> **Task prompt**
Look through the material and copy each line holding "icon".

> **Dataset entries**
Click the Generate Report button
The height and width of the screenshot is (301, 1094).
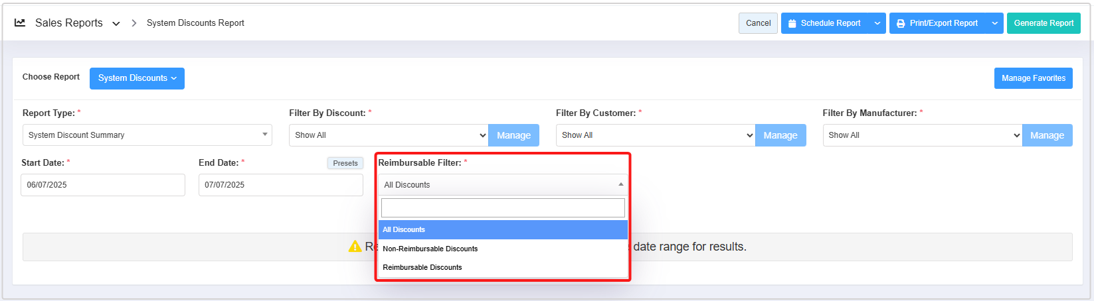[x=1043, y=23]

* * *

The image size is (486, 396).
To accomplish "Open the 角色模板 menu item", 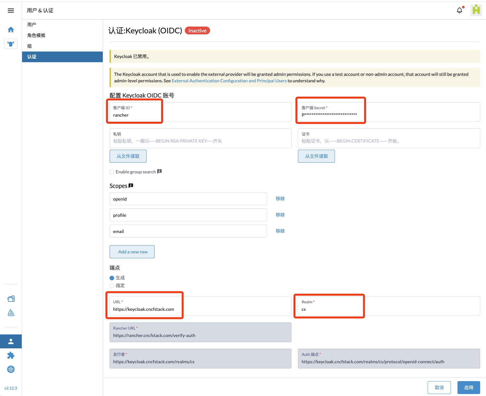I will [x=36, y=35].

--

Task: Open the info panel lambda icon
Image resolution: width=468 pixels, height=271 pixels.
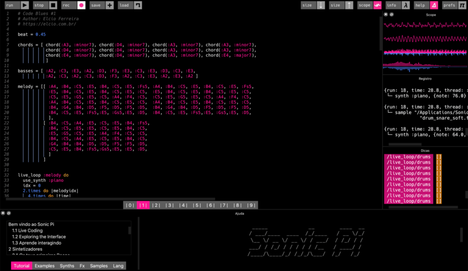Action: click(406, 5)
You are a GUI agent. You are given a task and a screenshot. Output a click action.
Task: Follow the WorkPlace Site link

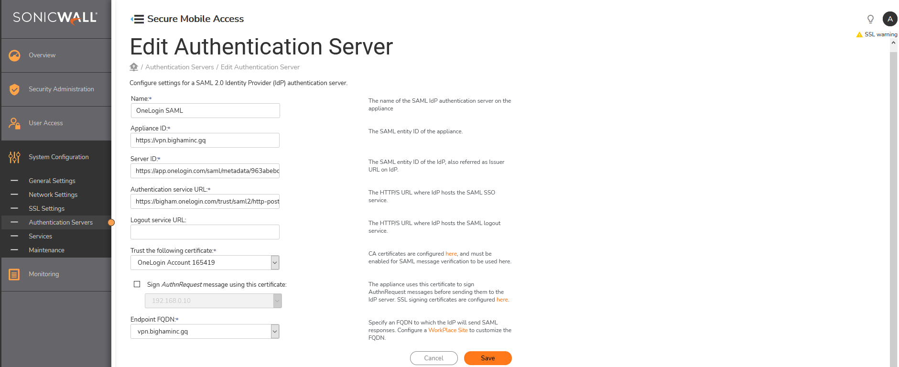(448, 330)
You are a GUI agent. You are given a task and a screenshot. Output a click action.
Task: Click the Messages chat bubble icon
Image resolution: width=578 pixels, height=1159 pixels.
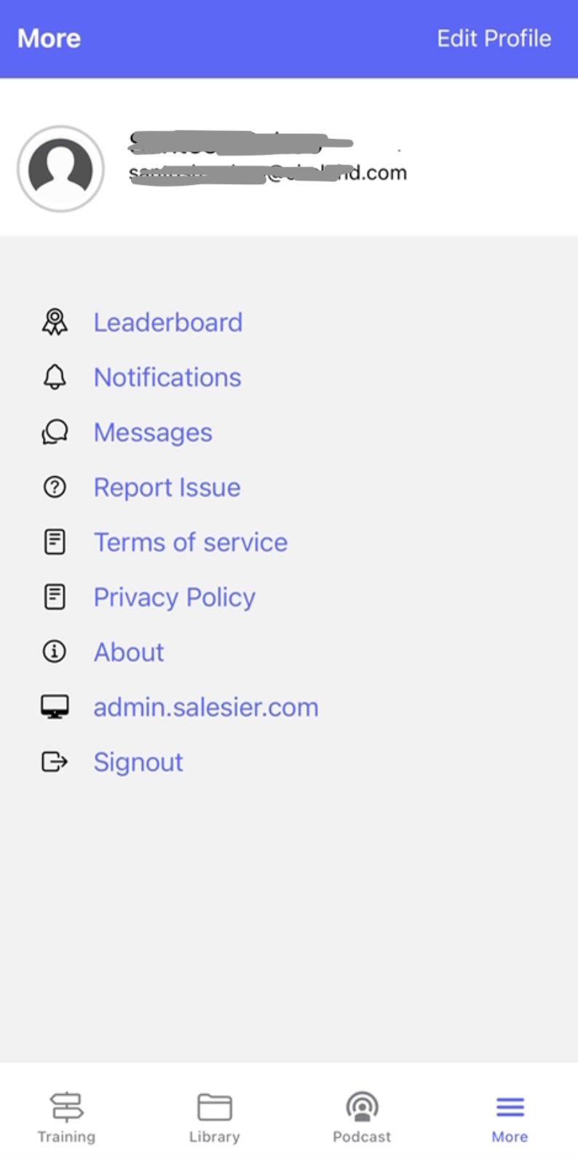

> **Task answer**
Task: Open the info panel lambda icon
Task: Click the Messages chat bubble icon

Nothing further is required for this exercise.